Dr. Fauci addresses ‘worst-case scenario’ possibilities, mitigation

From virtually the very first day of the coronavirus outbreak, there has been misinformation and panic about what will happen in the coming weeks.

Dr. Anthony Fauci, the Director of the National Institute of Allergy and Infectious Diseases (NIAID), tried to set the record straight this weekend, saying it is the job of our health experts to “not let that worst-case scenario happen,” the Daily Caller reported.

Dialing down the panic

As Dr. Fauci stated in this interview with Fox’s Chris Wallace on Sunday, when models are built, they offer several different projections.
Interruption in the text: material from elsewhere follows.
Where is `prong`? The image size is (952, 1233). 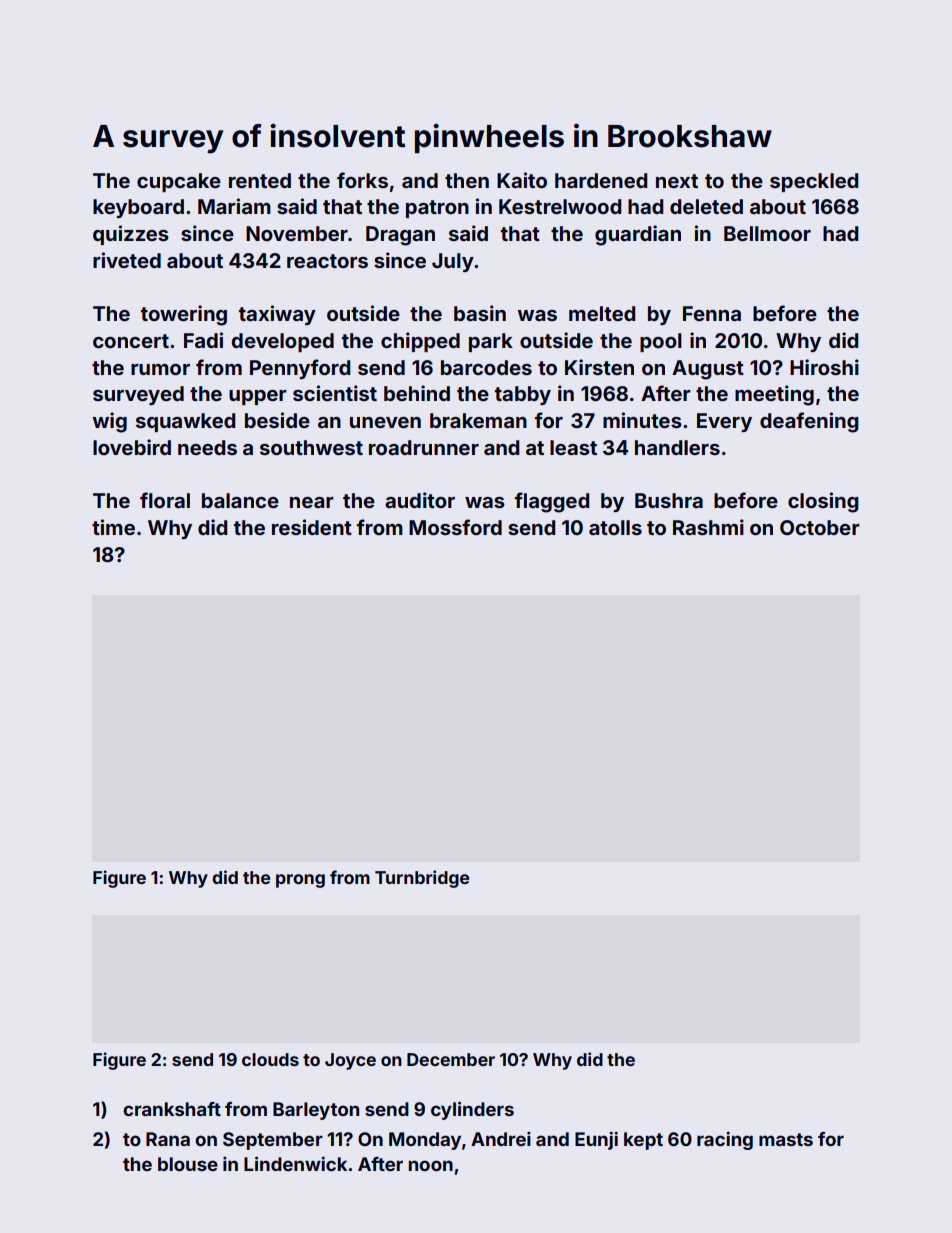 prong is located at coordinates (300, 881).
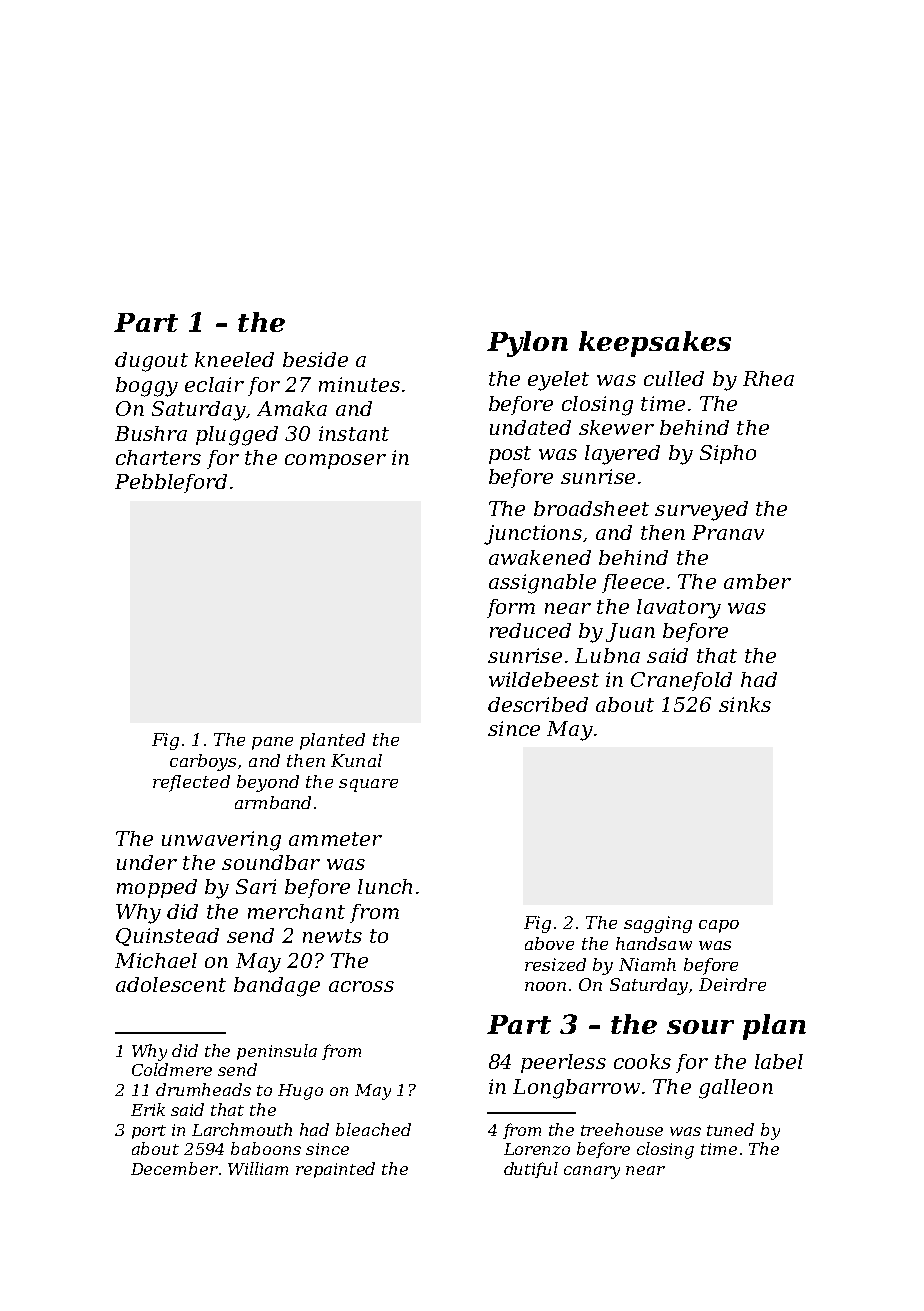  Describe the element at coordinates (719, 926) in the screenshot. I see `capo` at that location.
In this case, the Centers for Disease Control and Prevention (CDC) has offered a model that predicts a variety of scenarios, from best to worst, with several middle-of-the-road scenarios as well. In the worst-case scenario, almost two million people would die.

This model assumes no protective measures have been put in place, which is clearly not the case. Yet, the media continues to push this narrative rather than offering a full picture based on measures that have already been taken as well as measures currently being considered.

Addressing this very issue, Fox News’ Chris Wallace asked “We have in this country about 950,000 hospital beds and about 45,000 beds in intensive care units. How worried are you that this virus is going to overwhelm hospitals, not just beds, but ventilators? We only have 160,000 ventilators and could we be in a situation where you have to ration who gets the bed, who gets the ventilator?”

Dr. Fauci responded: “Let me put it in a way so that it doesn’t get taken out of context. When people talk about modeling where outbreaks are going, it’s only as good as the assumptions you put into the model and what they do, they have a worst-case scenario, a best-case scenario, and likely where it’s going to be.”

He went on: “Are we going to have a worst-case scenario? I don’t think so, I hope not. What are we doing to not have that worst-case scenario? That’s when you get into the things that we are doing.

“We are preventing injections from going in with some rather stringent travel restrictions and we are doing contained mitigation from within,” he added. “Our job is not to let that worst-case scenario happen.”

Democrat narrative

If you have listened to Joe Biden during his campaign, he has blasted Trump as a xenophobe and fear monger for initiating the travel ban against China on Jan. 31. So think about this: if Joe Biden were president, that travel ban never would have been put in place, and may not still be in place.

When the H1N1 virus hit the United States in 2009, the Obama administration was adamant about not announcing travel restrictions.

Then-Vice President Joe Biden said at the time that he would not want his family members to be on a plane during such a time. The White House spun his comments to walk back any indication that travel was at all dangerous during the pandemic, because of the economic implications.

In the end, 12,469 people died in the US from H1N1, so we have to wonder: Just how many American lives were needlessly lost in 2009-10 because Dems were more worried about being politically correct than doing the right thing?